In the above episode, the teacher described the steps involved in creating an array. Since she began by arranging a single column, there was already one counter that was part of each row and she only added four more per row to complete her array. Technically, there was nothing wrong with this procedure. However, students’ follow-up responses in this lesson indicated that they had great difficulty understanding this technique. They did not seem to recognize that the three counters lined up vertically in a column were the initial counters for each of the three rows. They also seemed unsure as to why they should skip the first counter to add 4 more to each row, instead of adding 5 (as would seem to be indicated by the number sentence). The following episode provides such an example in which a student was attempting to make a 5 by 2 array:

T: Five rows. Good. 1,2, 3, 4, 5. Then you need 2 [in] each row.

(The student adds 2 more in each row, instead of adding 1 more to give the rows a total of 2 counters each)

T: So, I want you look. How many do you have in each row?

S: 3

T: 3. Good.
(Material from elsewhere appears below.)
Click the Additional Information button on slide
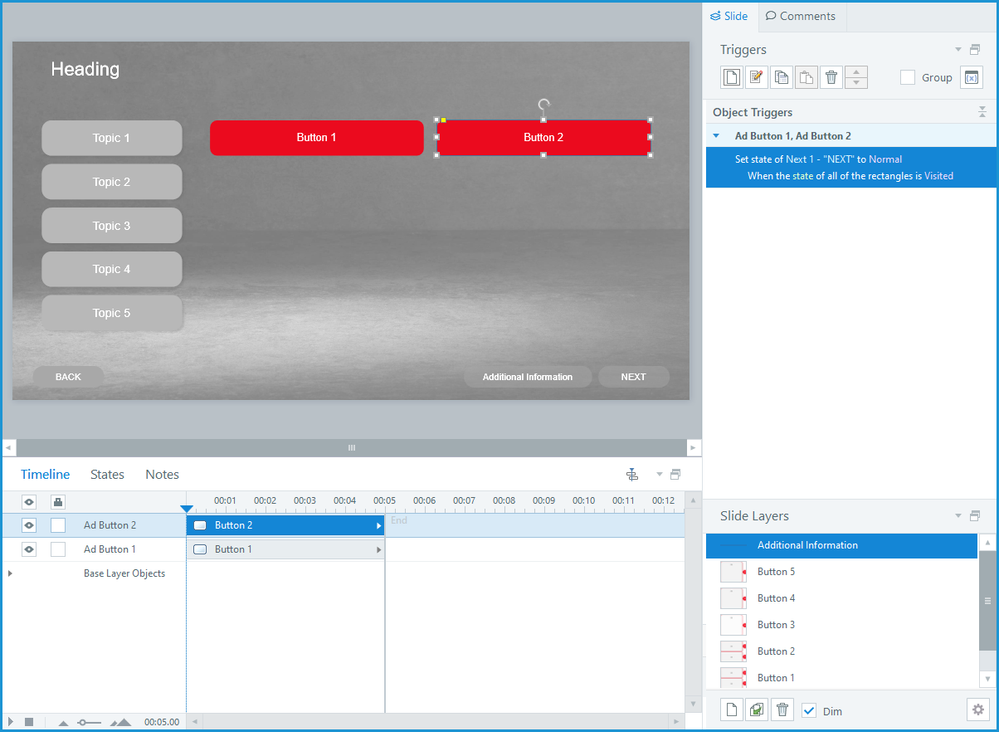 [527, 377]
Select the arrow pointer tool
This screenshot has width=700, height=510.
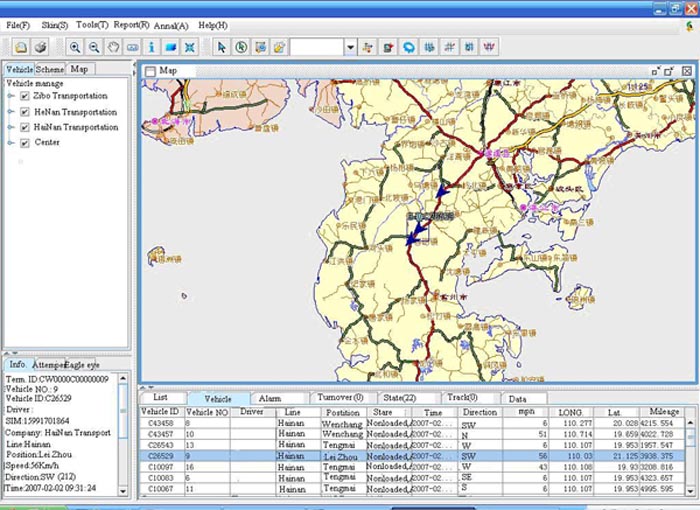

You only need 2. Remember, we made each row that was your first column.

Because the array process was described procedurally, the student in the above episode took each number in the array (5-by-2) as an individual instruction about how many counters to add. The counters that formed the initial column were part of a separate (and seemingly unrelated) step from the counters that were placed in each row. I noticed that the same issue occurred in other classes with other teachers, as well. The way that the two dimensions of the array were related to the equal groups meaning was only clear to the teacher and not the students. The teachers could have asked deep questions focusing on the meaning of the arrays and how they should relate to the number sentences.

Additionally, even though the CP had been explicitly discussed in the previous lesson, the above teacher drew an array for multiplication but overlooked that the array could also model the commutativity After the class drew a 6-by-3 array and recognized that it contained 18 counters, the teacher requested its turn-around fact without linking it to the array:

T: If 6 times 3 equals 18, who remembers from yesterday the turnaround fact or the commutative property? If we know this, what else do we know? Rubin?

S: 3 times 6 equals 18.

T: Good job. We have that commutative property or turn-around facts. Good job.

Although addressing the CP numerically has value, it ignores the fact that the model creates slightly different shapes for each of the two number sentences (6x3 = 18 and 3 x 6 = 18). By linking the turn-around fact to the turn-around array, the teacher could have also given students the chance to compare and contrast the features of the two multiplication facts and arrays. Such a comparison could potentially deepen students’ understanding of the basic property in a way that could be retrieved in future contexts.

In summary, while the array model is potentially a powerful tool for teaching the CP, the effectiveness of how teachers used the model varied across classrooms. On one hand, it can be used to elegantly illustrate important features of the CP. On the other hand, arrays can also be used as purely procedural tools for computation. Teachers’ deep questions play an important role in facilitating students’ understanding of this model. At least during students’ initial learning, it seems necessary to help students understand how the two dimensions of arrays are related to the basic meaning of multiplication. It is also critical to ask questions that promote comparisons between various related arrays.